Lectures in Functional Nanomaterials form the core of the taught material for both the MSc programme and the first year of the PhD. This bespoke course is taught by members of the BCFN team as well as by experts from other departments within the University of Bristol and beyond. The course covers research areas of fundamental importance to anyone studying nanomaterials, including nano-optics, nanobiomaterials and nanoscale engineering. In order to offer a more broad perspective. First year PhD students also have the "Contextualisation" course on how to be an effective researcher within an interdisciplinary environment.
A wide range of additional course which support fundamental nanoscience are also available in other Schools across the University. Students undertake a varied programme allowing them to build in their existing knowledge from undergraduate level as well as exploring new scientific areas.
Examples of previous BCFN lecture courses include:
Electrochemistry at the Nanoscale
This course introduces electrochemical approaches that offer exquisite control over the electronic and optical properties of nanostructured materials and surfaces. This knowledge can then be used to help design nanostructured devices for sensing, energy conversion and information storage.
While individual nanoscale processes and effects may often be relatively simple to understand in isolation, the unique properties of functional nanomaterials often rely on their collective macroscopic manifestation as part of complex, interacting systems. Such systems are frequently difficult to describe by purely analytical means. Computational simulation and modelling approaches therefore play an important role in nanoscience. This lecture course introduces some key general concepts behind computational simulation of nanoscale systems and materials while a series of workshops give hands-on experience of simple computational modelling.

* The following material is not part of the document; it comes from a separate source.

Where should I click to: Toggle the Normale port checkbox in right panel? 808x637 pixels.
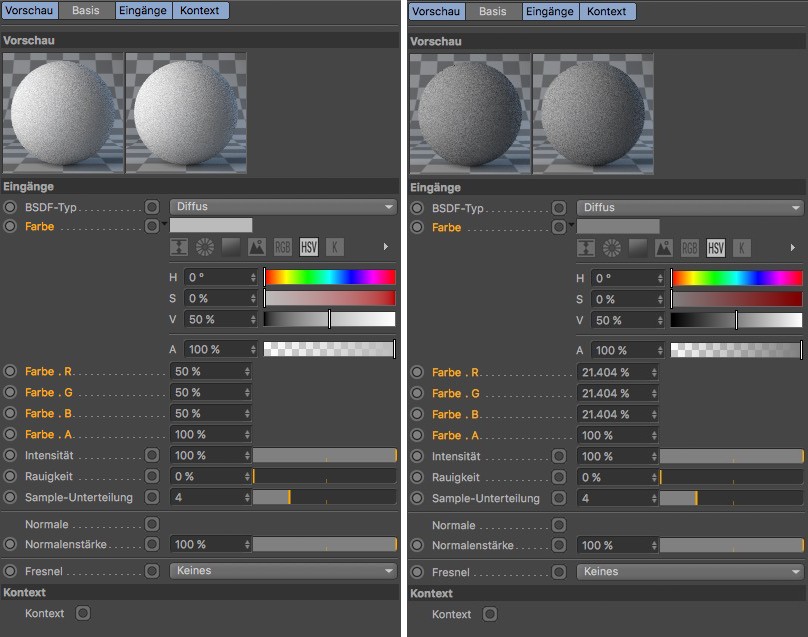pyautogui.click(x=559, y=525)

Nano-optics: Theory and Practice
Nano-optics aims at understanding optical phenomena on the nanometre scale, i.e. near or beyond the length-scale of diffraction of light. This course will provide an overview of the physical concepts that are necessary to understand the operation of a variety of novel applications that rely on the behaviour of optical fields and materials systems confined in nanoscale environments.
This course will cover the fundamental forces between atoms, ions, and molecules. It will also cover how understanding intermolecular and surface forces will apply to approaches such as Self-Assembly and characterisation techniques in such as Atomic Force Microscopy.

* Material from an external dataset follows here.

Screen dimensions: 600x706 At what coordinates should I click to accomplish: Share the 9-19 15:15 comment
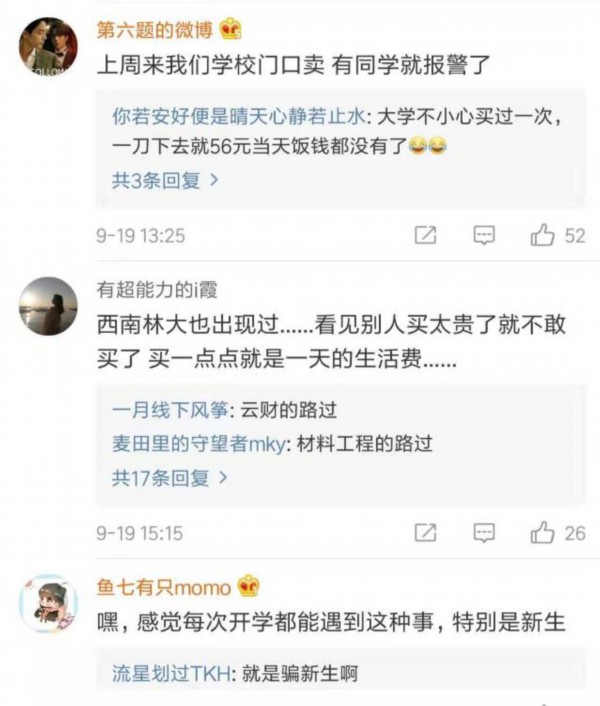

Areas covered in this course will include the principles of self-assembly in biology; how we can use inspiration from the natural world to design and build nanoscale materials and real-life applications at the interface between nanotechnology and clinical applications.

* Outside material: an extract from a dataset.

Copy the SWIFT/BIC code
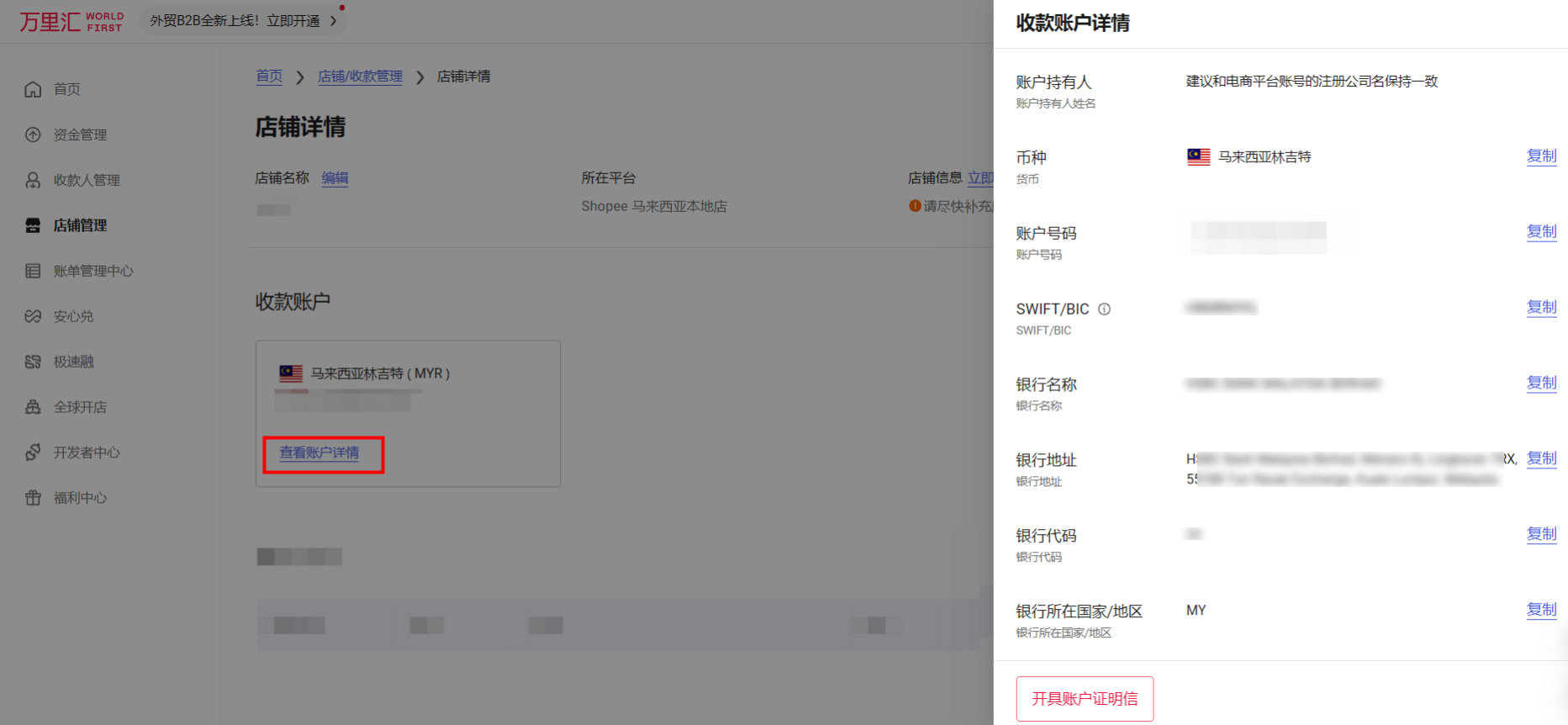 pyautogui.click(x=1540, y=308)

Nanotoxicology is concerned with the toxicity of nanoscale materials and objects. This course covers how nanoparticles enter the body; the effects they may have and the types of assessment protocol which can be used to determine toxicity.
This course aims to create a basic understanding of the physical principles underlying nanotechnology including scaling laws and quantum confinement will give an overview of some of the most promising applications. This course is run as a series of interactive problem solving workshops, with group tasks to complete.
Contextualisation (PhD students only)
This course will cover some of the essential skills required BCFN PhD student including the generation of ideas; information management and assessment, and interdisciplinary team building.